The data |

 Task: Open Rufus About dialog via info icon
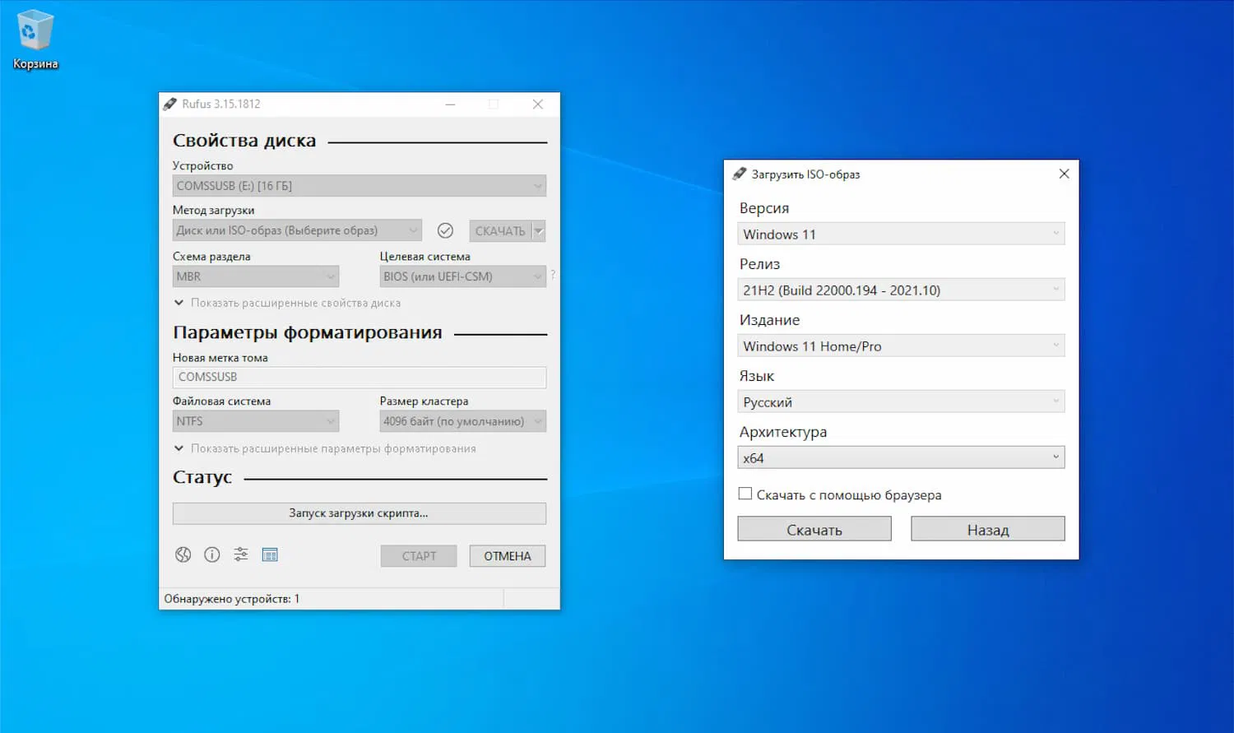coord(211,554)
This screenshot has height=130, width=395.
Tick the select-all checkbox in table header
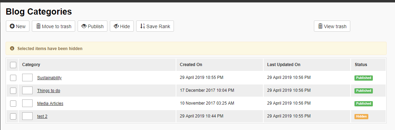point(13,65)
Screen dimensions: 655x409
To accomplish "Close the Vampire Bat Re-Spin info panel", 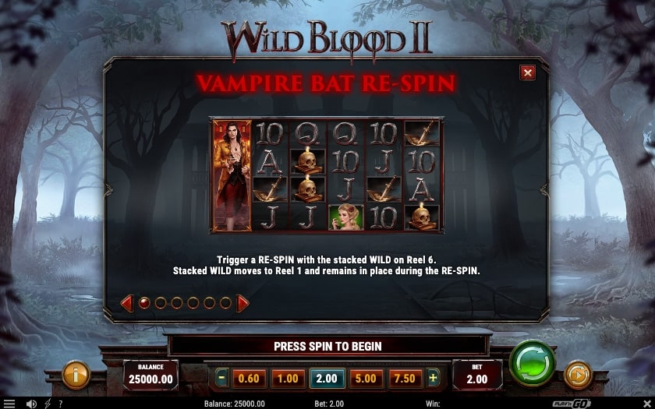I will click(528, 72).
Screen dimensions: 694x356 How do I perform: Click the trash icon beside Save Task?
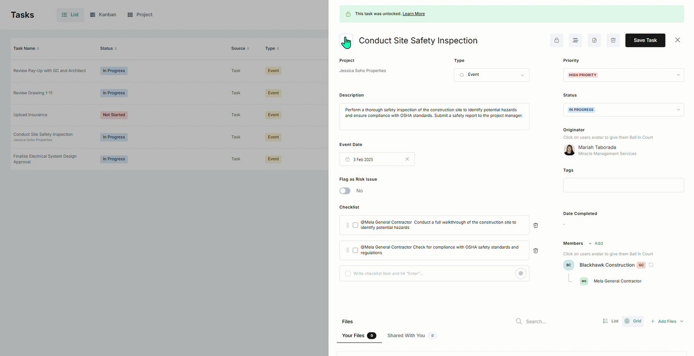click(x=613, y=41)
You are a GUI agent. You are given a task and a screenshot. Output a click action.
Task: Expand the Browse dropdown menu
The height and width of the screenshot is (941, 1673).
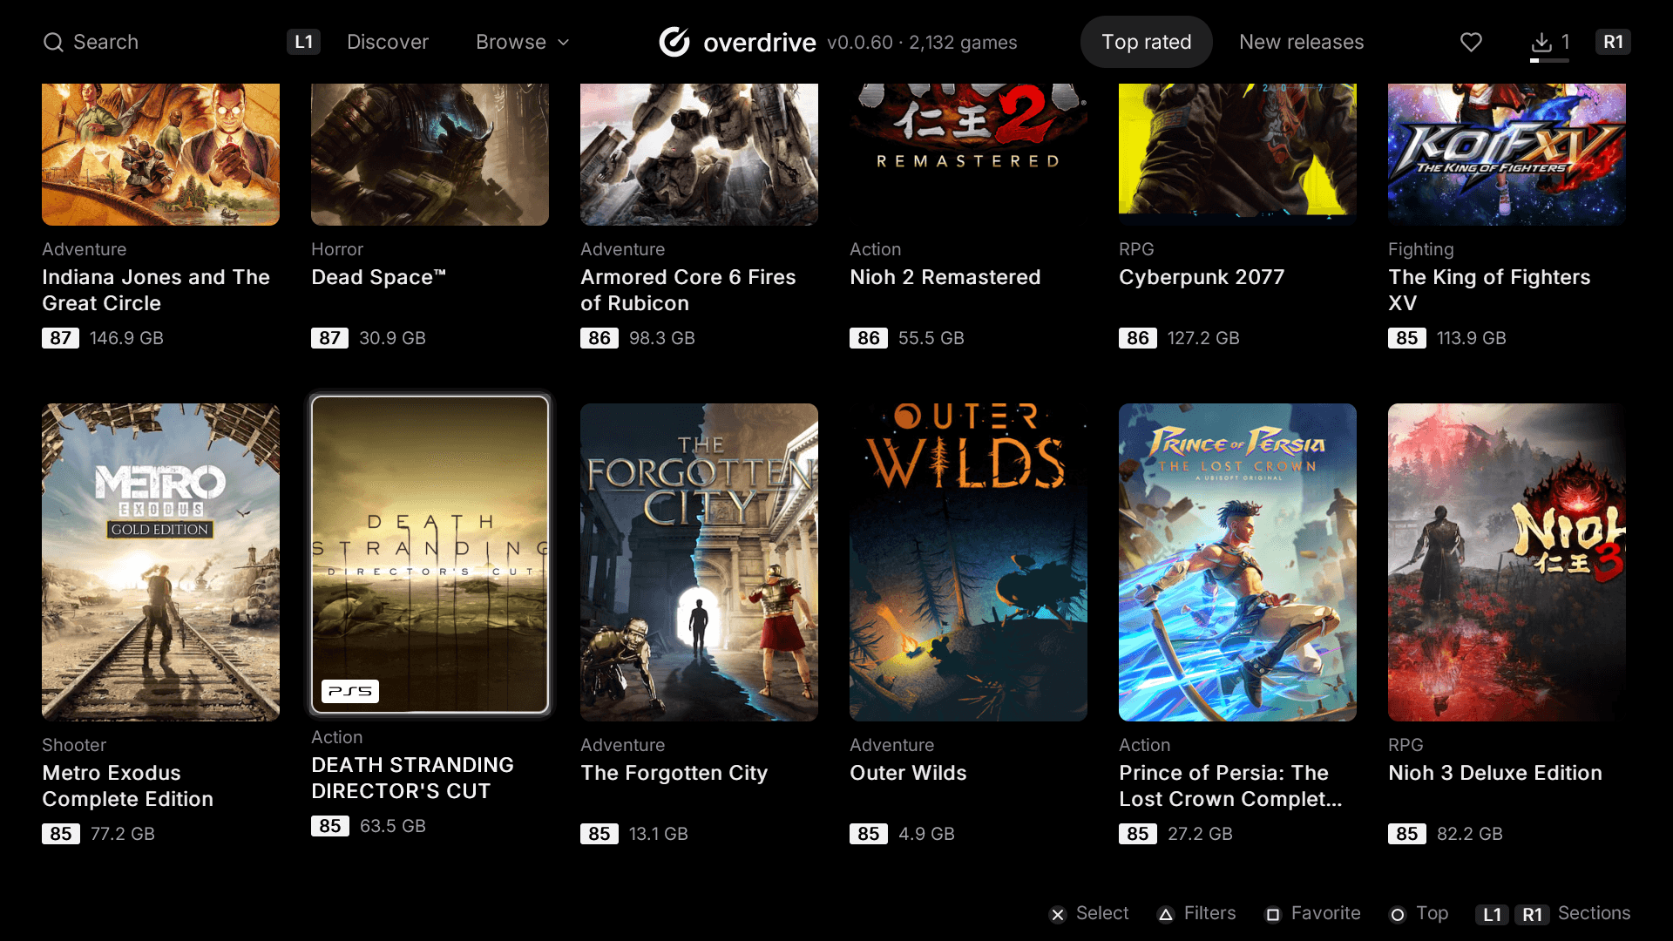point(523,42)
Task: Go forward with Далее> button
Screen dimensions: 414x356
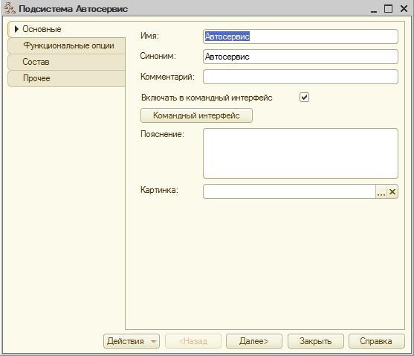Action: coord(254,341)
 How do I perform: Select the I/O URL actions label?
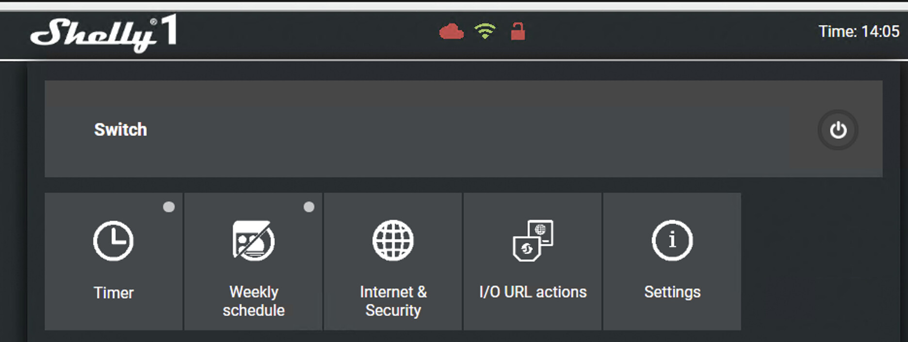(533, 292)
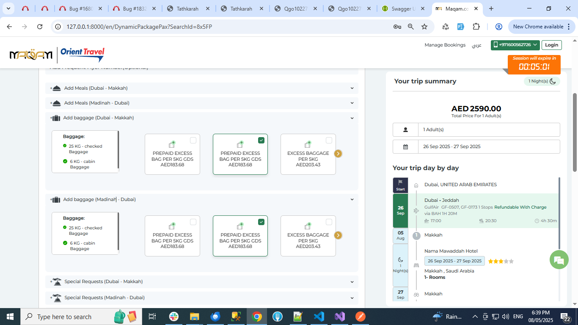Open Visual Studio Code from the taskbar
This screenshot has height=325, width=578.
pyautogui.click(x=319, y=317)
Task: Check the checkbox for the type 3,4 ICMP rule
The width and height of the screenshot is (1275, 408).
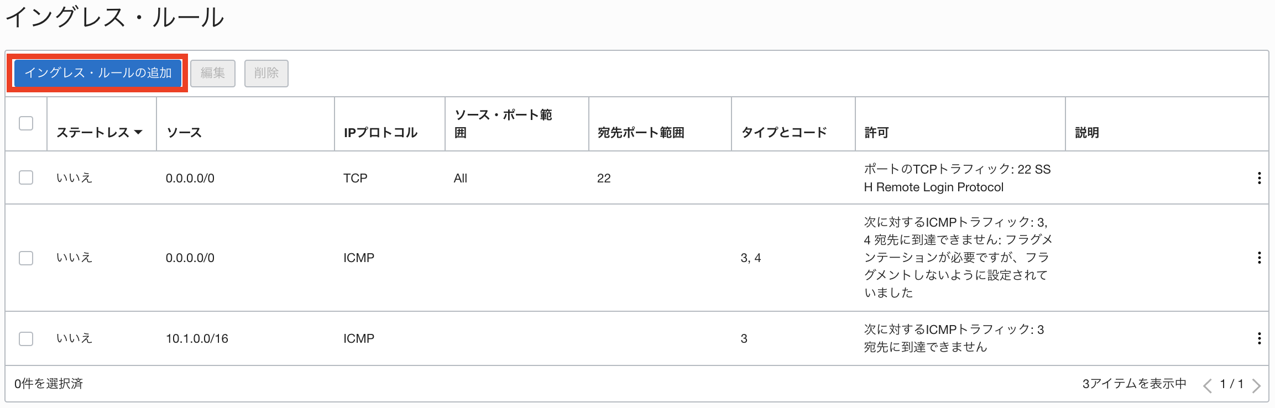Action: [x=25, y=258]
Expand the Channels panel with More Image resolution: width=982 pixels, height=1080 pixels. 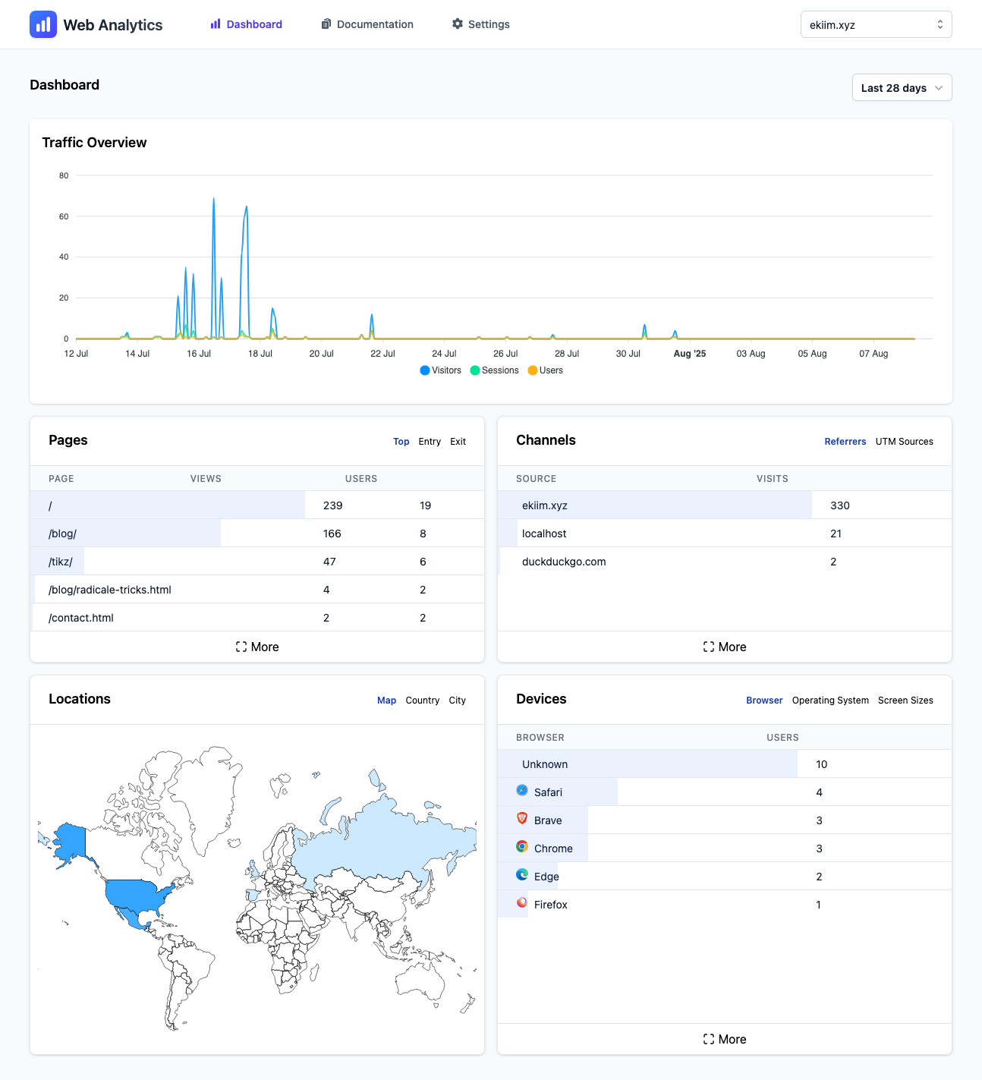[725, 647]
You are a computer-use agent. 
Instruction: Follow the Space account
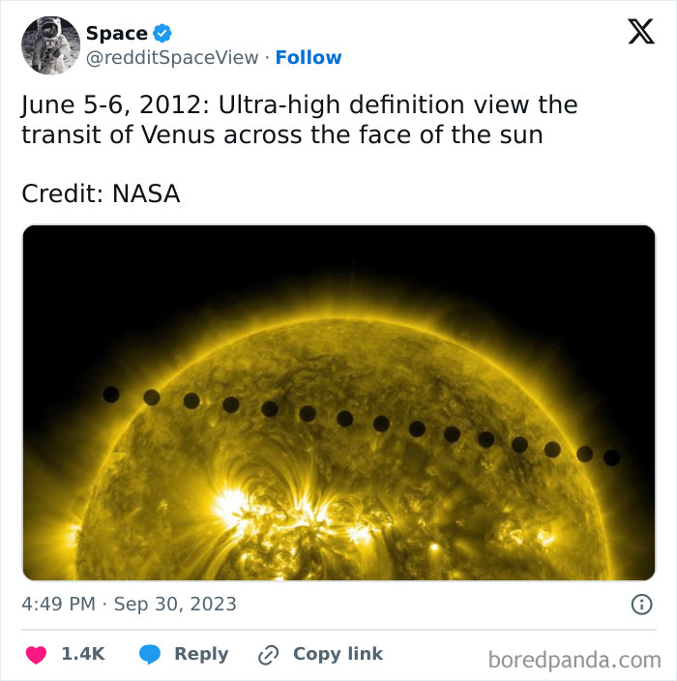coord(309,58)
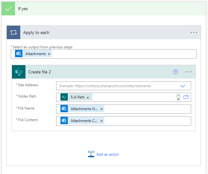Open help for Create file 2
Image resolution: width=208 pixels, height=174 pixels.
pyautogui.click(x=175, y=72)
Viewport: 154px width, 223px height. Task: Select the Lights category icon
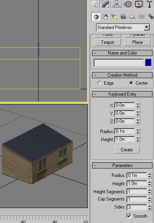click(114, 17)
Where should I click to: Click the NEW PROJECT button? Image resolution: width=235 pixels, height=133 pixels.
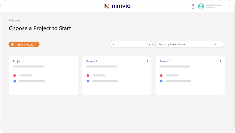24,44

Task to carry out |
With the pictures excluded, retype exactly the lines from the one containing "Where should I" through the last line of the listing, both ends included.

Answer to the exercise |
Where should I click to: Click the NEW PROJECT button? Image resolution: width=235 pixels, height=133 pixels.
24,44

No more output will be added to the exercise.